Davis listened to Granade — he was, after all, under a direct injunction from a federal court — and it seemed possible that other judges would follow suit. In fact, many did not. One judge, along with advocacy groups opposing gay marriage, went to the state Supreme Court and asked it to declare that the probate judges shouldn't follow the federal court's ruling. (Davis, hoping to avoid being given contrary orders by two different courts, asked to be exempted from the Alabama court's judgment. The court agreed, but implied that Davis might be obligated to stop issuing all future licenses.)
Moore recused himself from the ruling by his own court, probably because he's been burned in the past by resisting federal court orders. The Alabama court, however, had no qualms. It voted 7-1 to instruct the state's probate judges not to issue same-sex marriage licenses.

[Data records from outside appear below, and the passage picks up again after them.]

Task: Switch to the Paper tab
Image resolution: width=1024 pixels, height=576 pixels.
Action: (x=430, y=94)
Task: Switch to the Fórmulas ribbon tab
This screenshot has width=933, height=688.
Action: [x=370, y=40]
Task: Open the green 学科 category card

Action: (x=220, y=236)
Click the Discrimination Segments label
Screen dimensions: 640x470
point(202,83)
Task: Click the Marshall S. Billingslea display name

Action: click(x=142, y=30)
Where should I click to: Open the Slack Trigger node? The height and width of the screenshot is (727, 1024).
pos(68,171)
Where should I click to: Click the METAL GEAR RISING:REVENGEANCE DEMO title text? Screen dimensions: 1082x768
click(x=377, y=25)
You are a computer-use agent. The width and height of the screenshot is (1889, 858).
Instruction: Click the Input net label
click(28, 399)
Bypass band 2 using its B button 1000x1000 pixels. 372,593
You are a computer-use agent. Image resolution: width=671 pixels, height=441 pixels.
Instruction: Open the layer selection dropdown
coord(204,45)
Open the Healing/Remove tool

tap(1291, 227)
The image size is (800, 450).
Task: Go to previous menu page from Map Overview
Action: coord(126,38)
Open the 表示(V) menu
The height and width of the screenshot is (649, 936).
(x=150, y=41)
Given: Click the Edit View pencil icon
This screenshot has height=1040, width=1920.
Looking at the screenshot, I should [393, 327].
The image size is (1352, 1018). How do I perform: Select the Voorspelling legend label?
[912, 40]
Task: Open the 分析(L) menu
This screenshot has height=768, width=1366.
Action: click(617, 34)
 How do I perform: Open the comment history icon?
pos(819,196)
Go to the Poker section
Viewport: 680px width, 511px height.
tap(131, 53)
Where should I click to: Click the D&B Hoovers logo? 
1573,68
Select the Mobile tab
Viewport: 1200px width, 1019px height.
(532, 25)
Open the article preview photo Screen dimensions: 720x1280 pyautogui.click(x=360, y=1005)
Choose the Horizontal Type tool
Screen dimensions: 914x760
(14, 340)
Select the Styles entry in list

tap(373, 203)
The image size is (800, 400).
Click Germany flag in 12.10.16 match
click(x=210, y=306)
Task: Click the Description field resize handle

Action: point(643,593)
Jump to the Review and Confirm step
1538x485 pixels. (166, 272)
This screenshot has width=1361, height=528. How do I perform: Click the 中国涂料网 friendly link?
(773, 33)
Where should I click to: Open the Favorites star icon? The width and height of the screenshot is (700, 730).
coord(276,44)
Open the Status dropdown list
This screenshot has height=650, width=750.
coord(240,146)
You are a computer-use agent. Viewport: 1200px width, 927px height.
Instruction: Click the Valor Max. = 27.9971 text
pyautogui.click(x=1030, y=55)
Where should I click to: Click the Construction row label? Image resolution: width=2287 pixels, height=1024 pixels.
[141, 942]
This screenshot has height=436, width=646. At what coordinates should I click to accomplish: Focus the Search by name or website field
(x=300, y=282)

The court's reasoning is noteworthy in several ways. First, the court spent some 50 pages justifying its decision to take the case at all. Even though the court's holding on its own standing is doubtful, it can't be challenged in any court, because whether the Alabama court can hear a case is a matter of Alabama law on which the court's word is final. A federal court reviewing this decision will have to take this aspect of the court's decision on its own terms.
Then, the court explained why it could defy the federal district court: State courts have an independent right to interpret the Constitution differently from the lower federal courts. The Alabama court formally conceded that the U.S. Supreme Court could overrule it. But because the lower federal courts don't directly review state court judgments, the state courts can't be bound.